Majalah “Washington Observer” telah memberitakan forum ini. Berita tersebut juga menyebutkan, rata-rata pejabat AS berpendapat bahwa RRT berencana memanfaatkan mata-mata akademisi dan proyek pendidikan untuk memengaruhi opini publik AS, semua ini merupakan bagian dari rencana jangka panjang mendorong pertumbuhan kekuatan RRT; program diplomatik jangka panjang ini disebut “Maraton Seratus Tahun”, sasaran akhirnya adalah menjadikan RRT sebagai negara adidaya menggantikan AS pada abad ini.

Tanggal 11 April, Komisi Iptek pada Kongres AS menggelar dengar pendapat membahas penyusupan badan intelijen asing terhadap institusi akademis AS. Dalam acara tersebut, banyak saksi menyebutkan, ‘mata-mata akademis’ RRT tengah menyusup ke berbagai sekolah tinggi AS, berusaha mendapatkan teknologi ilmiah, yang bisa mengancam keamanan nasional dan ekonomi Amerika.

Daniel Golden, penulis buku “Spy Academy: Bagaimana CIA, FBI dan Intelijen Asing Diam-Diam Memanfaatkan Perguruan Tinggi AS” juga ikut serta dalam forum tersebut, ia secara khusus menjelaskan, lewat Confucius Institute RRT telah meluaskan kekuatan lunak (soft power)nya beserta pengaruh jangka panjangnya, dan berupaya memengaruhi pemimpin AS generasi berikutnya; di saat yang sama RRT juga berusaha menyediakan dana lewat sekolah tinggi AS, untuk membentuk wadah bagi RRT mengumpulkan data intelijen dan memengaruhi proses politik.

  1. Kepentingan Wadah Pemikir dan K Street Lobbying Group Dengan PKT Terungkap

Tudingan ‘mata-mata akademis’ membuat kalangan riset Tiongkok di AS mengalami tekanan relatif besar. Wadah pemikir AS sejak dulu sangat dikenal dengan objektivitasnya, pemerintah dan media massa sangat mengandalkan hasil riset mereka, dan menjadi kekuatan tidak langsung yang cukup penting yang dapat memengaruhi pemerintah dan opini publik.

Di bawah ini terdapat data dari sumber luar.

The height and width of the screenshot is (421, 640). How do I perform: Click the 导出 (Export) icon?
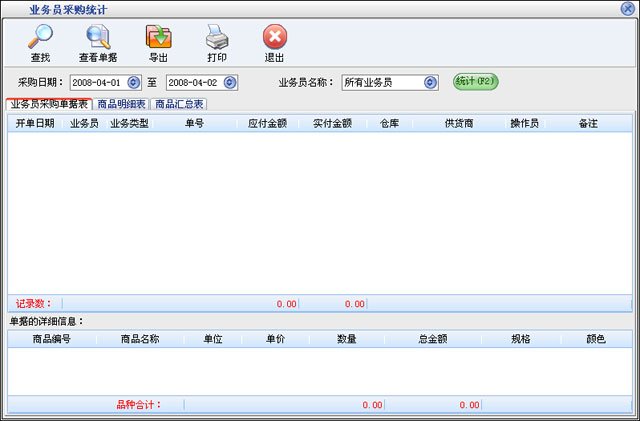pos(158,38)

Namun beberapa tahun terakhir, wadah pemikir itu menghadapi tuduhan telah menerima bantuan dana untuk beropini berpihak pada pemerintah negara asing.

Surat kabar “New York Times” tanggal 7 September 2014 silam mempublikasikan suatu hasil riset menyebutkan, beberapa tahun terakhir, belasan wadah pemikir di Washington DC telah menerima dana besar dari pemerintah asing, dan telah terjerumus menjadi instansi pelobi, mendorong para pejabat AS untuk menempuh kebijakan yang menguntungkan bagi negara pemberi dana tersebut.

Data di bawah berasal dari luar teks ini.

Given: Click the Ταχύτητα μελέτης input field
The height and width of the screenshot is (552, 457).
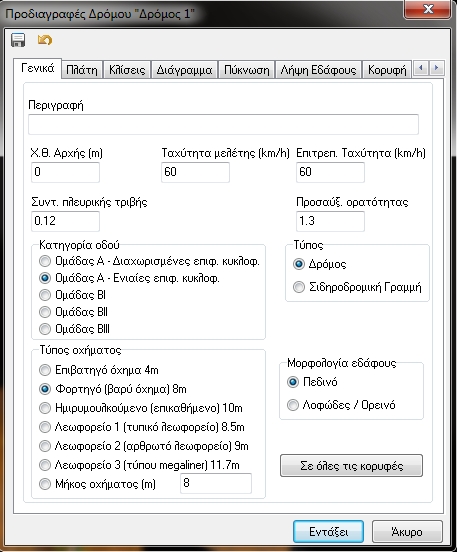Looking at the screenshot, I should (x=195, y=172).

Sejumlah akademisi waktu itu juga terpaksa mengakui bahwa mereka telah membuat kesimpulan yang menguntungkan negara pemberi dana akibat adanya tekanan.

Menurut surat kabar “New York Times”, mayoritas dana yang menyuap wadah pemikir adalah negara dari Asia Timur, Eropa, Timur Tengah, dan sebagian negara Asia. Di antaranya UAE dan Qatar paling parah, RRT juga di posisi atas, dengan cara penyuapan yang beraneka ragam.

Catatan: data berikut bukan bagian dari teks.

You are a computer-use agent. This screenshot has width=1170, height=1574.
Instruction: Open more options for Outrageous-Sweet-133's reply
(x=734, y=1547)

Kejadian tidak terpuji di atas menyangkut K Street Lobbying Group yang dibentuk oleh wadah pemikir dan tokoh politik dari Partai Demokrat, walaupun tidak ada yang menyangkal kebenaran dari laporan investigasi tersebut, pemerintah Obama tetap berpura-pura tidak tahu.

Setelah itu tuduhan serupa masih ada, beberapa laporan dan forum yang cukup dikenal antara lain: 30 Juli 2016, wadah pemikir bidang keamanan internet ICIT di Washington DC merilis laporan berjudul “China’s Espionage Dynasty: Economic Death by a Thousand Cuts”.

Laporan tersebut menyebutkan, RRT tidak hanya mencuri rahasia bisnis, tapi juga mengacau dan merusak secara ekonomi, dan ini termasuk terhadap Amerika.

Dengan adanya jerih payah selama dua tahun di atas sebagai landasan, Juni 2018 lalu, adanya pensiunan pejabat tinggi AS yang kemudian menjadi pelobi bagi RRT sekaligus menjadi duta RRT di AS dan setelah surat kabar The Daily Beast mengkritik mereka. Komisi Tinjauan Ekonomi dan Keamanan AS-RRT (USCC) pada 24 Agustus merilis laporan sepanjang 39 halaman berjudul “China’s Overseas United Front Work: Background and Implications for United States”, secara menyeluruh mengungkap latar belakang sejarah pekerjaan Fron Persatuan PKT tersebut, tujuannya, struktur organisasainya, dan analisa metode Fron Persatuan PKT terhadap AS, Taiwan, Australia dan lain-lain.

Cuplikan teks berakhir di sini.